Now more than ever, home is where many of us are seeking refuge and solace in light of the novel coronavirus. This is a tough time, but we’re here for you—whether it’s a new pantry recipe or a useful tip for your kitchen, here are some ideas to make things run a little more smoothly for you and your loved ones.
We're all taking things a bit slower at the moment. It's hard to carve out space and time for work and play when it's all to happen within one small space.
Kneading dough, by hand, is a way to take time for yourself—to listen to a book, connect with family, or simply observe as flour and water transform into a supple dough with elbow grease and care.
Why knead at all, when there are no-knead options out there? When flour gets hydrated, its proteins (glutenin and gliadin) fuse to form gluten, and eventually, a tough and elastic network of it. Glutenin gives gluten its strength and elasticity, while gliadin brings extensibility—or, gluten’s ability to streeeeetch.
Gluten can and will form networks in dough without the aid of kneading—it will just take much, much longer. Kneading forces glutenin and gliadin to make contact more readily, to more quickly form gluten and a strong web of networks.

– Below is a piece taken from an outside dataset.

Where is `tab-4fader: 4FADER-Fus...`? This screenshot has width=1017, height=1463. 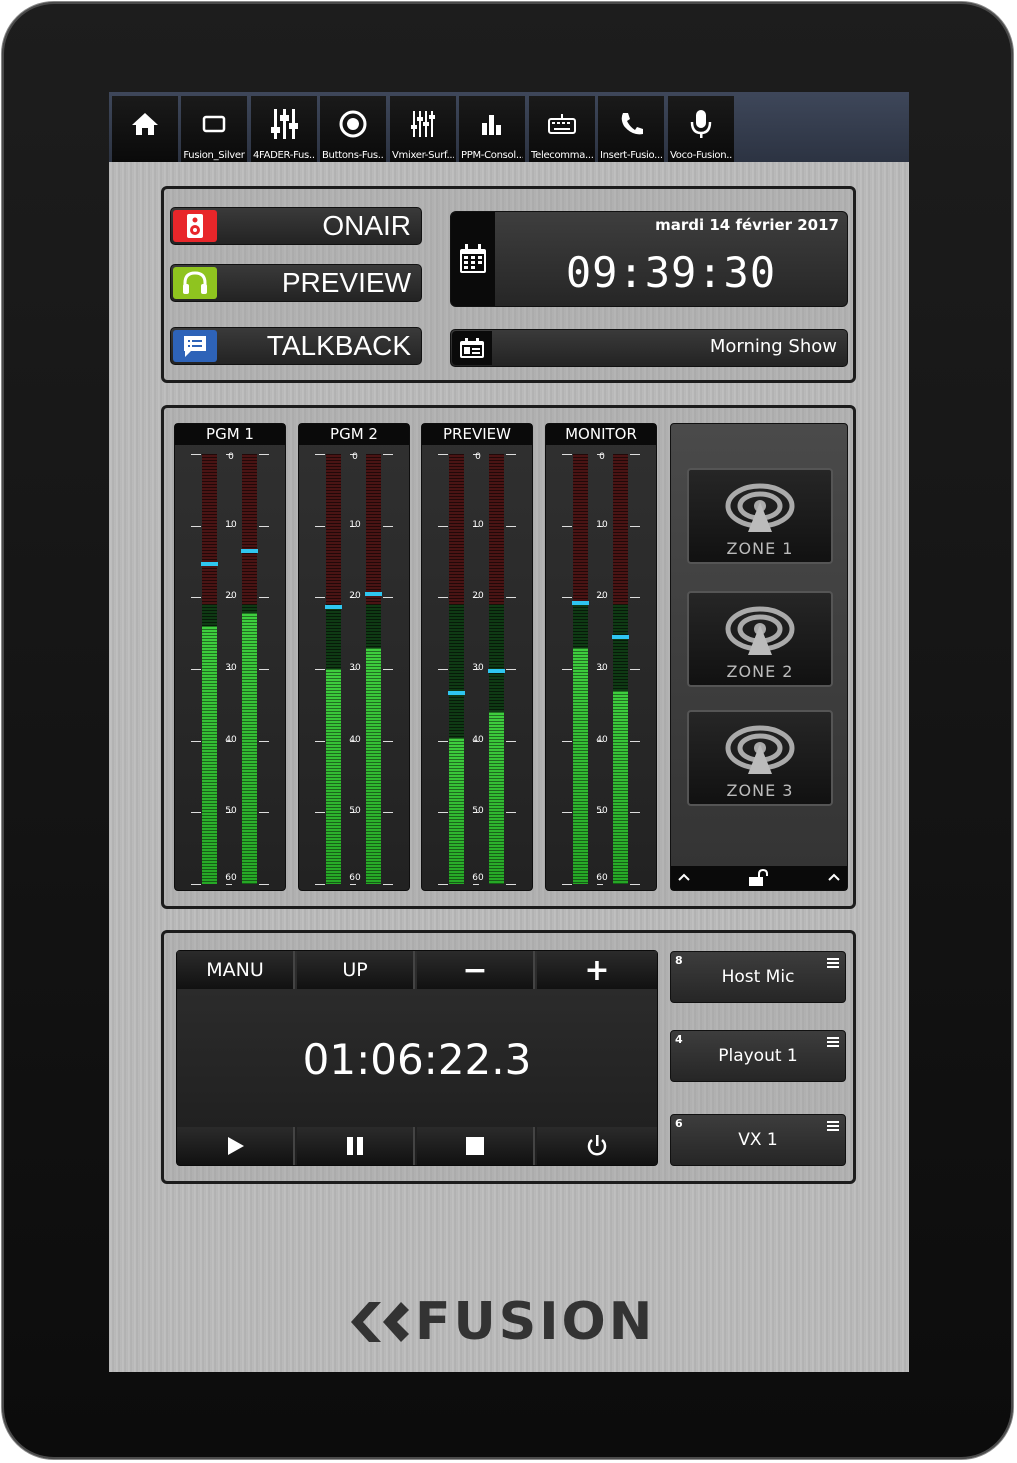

As yeast feeds on the sugars and starches in the dough, it releases carbon dioxide. A strong, extensible gluten network is key for holding in (not bursting from) all that air. In other words: gluten allows for a valiantly tall loaf.
Okay, now back to the task at hand: Here's how to knead dough in three easy steps.
1. Plop Your dough on the counter.
First, flour your surface well. You can measure a cook’s worth by the way they throw their flour: Throw it evenly, with force, and (real or feigned) confidence. Gently transfer your dough—using a flexible bench scraper or spatula if especially sticky—from your mixing bowl onto the surface.
2. Push & Fold.
With the heel of your dominant hand, press the dough down and away from you. With your other hand, fold the edge of the dough farthest from you in towards the center. Repeat this pushing and folding motion until the dough is smooth and elastic, no longer shaggy looking or sticky, about 10 minutes. Re-flour your surface as necessary, but not overly so—you don’t want to incorporate too much extra flour into the dough, and sometimes a little sticking is okay and helpful in developing the strength of the dough.
3. Perform the Windowpane Test.
When your dough starts to smooth out and bounce back, perform the "windowpane test." Tear off a small piece of dough and stretch it from all four corners. It should be able to stretch into a thin, see-through “windowpane” without tearing. If your dough does tear, keep kneading for another five or so minutes, then test for strength again.